The night was cool, but Cook was sweating right through his jacket. He took it off, folded it, and laid it on the passenger floor. He removed his Stetson as well and looked at the perspiration marks on the inner band. He placed the faded hat on the seat beside him, next to the recorder. He flexed and unflexed his left hand and stared at it because it felt stiff and odd.
Cook opened the trunk, using a switch mounted low on the dash, and got out of the car. He stumbled a little, walking to the back of the Marquis. Once there, he unscrewed the lightbulb under the trunk’s lid. He didn’t want to attract attention and he didn’t need the illumination. He knew where everything was.
Cook put on a pair of latex gloves. He found his Stinger flashlight and his jimmy bar and put one in each hand. He found it difficult to hold the flashlight because that arm was numb. He heard his own heavy breathing and waited for his heart to slow down. He felt sweat trickle down his back. He closed the lid of the trunk and walked toward the house.
Cook began to go around the side of the house. His plan was to use the jimmy bar on a rear door and, once inside, negotiate his way using the flashlight. But he was feeling poorly and he stopped walking.
He had become very dizzy and he felt the need to lie down. He went back to the car.
The backseat was inviting. He slid into it, dropped the jimmy bar and the flashlight on the floor, and closed the door behind him. He lay on his side, with his right cheek on the cool vinyl covering. His left arm ached terribly, and now the ache had traveled up into his neck and caused an awful pressure in his head.
This will pass, thought Cook.
He closed his eyes. Drool dripped from his open mouth onto the vinyl seat.
When T. C. Cook opened his eyes, it was daylight. He had slept the night away in the car. He felt better than he had before.
Cook sat up. He was back on Dolphin Road, parked in front of his house. The yellow siding was as clean as the day he had installed it many years ago. In the bay window that fronted the house he could see a woman looking through parted curtains. She looked like his wife. A boy and a girl were on the sidewalk, swinging ropes for double Dutch, and another girl was between them, jumping.
Cook picked up his Stetson, which looked brand-new. He fitted it on his head and got out of the car.
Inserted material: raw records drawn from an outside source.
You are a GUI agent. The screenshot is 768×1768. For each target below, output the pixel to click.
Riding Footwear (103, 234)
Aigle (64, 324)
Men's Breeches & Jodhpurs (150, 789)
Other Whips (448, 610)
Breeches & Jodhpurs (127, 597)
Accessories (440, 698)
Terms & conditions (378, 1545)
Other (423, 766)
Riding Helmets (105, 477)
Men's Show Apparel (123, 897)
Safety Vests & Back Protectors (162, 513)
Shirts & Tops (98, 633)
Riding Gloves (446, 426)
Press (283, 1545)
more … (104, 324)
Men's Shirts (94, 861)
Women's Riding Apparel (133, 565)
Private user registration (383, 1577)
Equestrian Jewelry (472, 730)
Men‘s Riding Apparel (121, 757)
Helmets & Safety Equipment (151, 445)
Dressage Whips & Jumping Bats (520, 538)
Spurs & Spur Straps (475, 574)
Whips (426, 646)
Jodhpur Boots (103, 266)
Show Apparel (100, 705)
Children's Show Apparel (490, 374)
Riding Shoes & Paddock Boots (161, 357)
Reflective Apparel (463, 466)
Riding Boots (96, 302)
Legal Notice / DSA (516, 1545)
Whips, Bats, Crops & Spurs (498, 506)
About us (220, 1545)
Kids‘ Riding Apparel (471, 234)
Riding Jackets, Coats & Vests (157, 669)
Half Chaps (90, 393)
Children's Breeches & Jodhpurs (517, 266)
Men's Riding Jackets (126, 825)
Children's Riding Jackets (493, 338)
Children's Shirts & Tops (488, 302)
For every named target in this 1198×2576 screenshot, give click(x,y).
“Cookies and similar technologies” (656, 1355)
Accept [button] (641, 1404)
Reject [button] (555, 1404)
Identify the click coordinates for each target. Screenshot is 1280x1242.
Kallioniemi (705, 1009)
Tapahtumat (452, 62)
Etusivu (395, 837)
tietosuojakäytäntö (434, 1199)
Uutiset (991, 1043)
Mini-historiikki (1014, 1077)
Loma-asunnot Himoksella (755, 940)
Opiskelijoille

The sunlight was pleasant on his face, and he could smell lilacs in the air. His wife tended carefully to the tree that blossomed in the front yard. It must be April, thought Cook, as he walked toward the house. ’Cause that’s when those lilacs bloom.
He approached the kids playing on the sidewalk. The boy holding the ropes on one side was fresh in his teens, with thick eyeglasses and a gangly build. The girl holding the other side was also young but had the lush curves of a woman. She had a hint of mischief in her eyes.
The girl in the middle, who was double-Dutching with ease, had beautiful dark brown skin and eyes. The sunlight winked off the colored beads in her braided hair. She jumped out of the ropes fluidly and stopped to stare at Cook, standing by the curb. She smiled at him, and he returned her smile.
“Hello, young lady,” said Cook.
“Sergeant Cook?”
“It’s me.”
“We thought you forgot us.”
“No, darling,” said Cook. “I never did.”
“You wanna play with us?”
“I’m too old. You don’t mind, I’ll just watch.”
Eve Drake made a come-on gesture with her hand, and the kids resumed their game. T. C. Cook stepped toward them in the bright and warming light.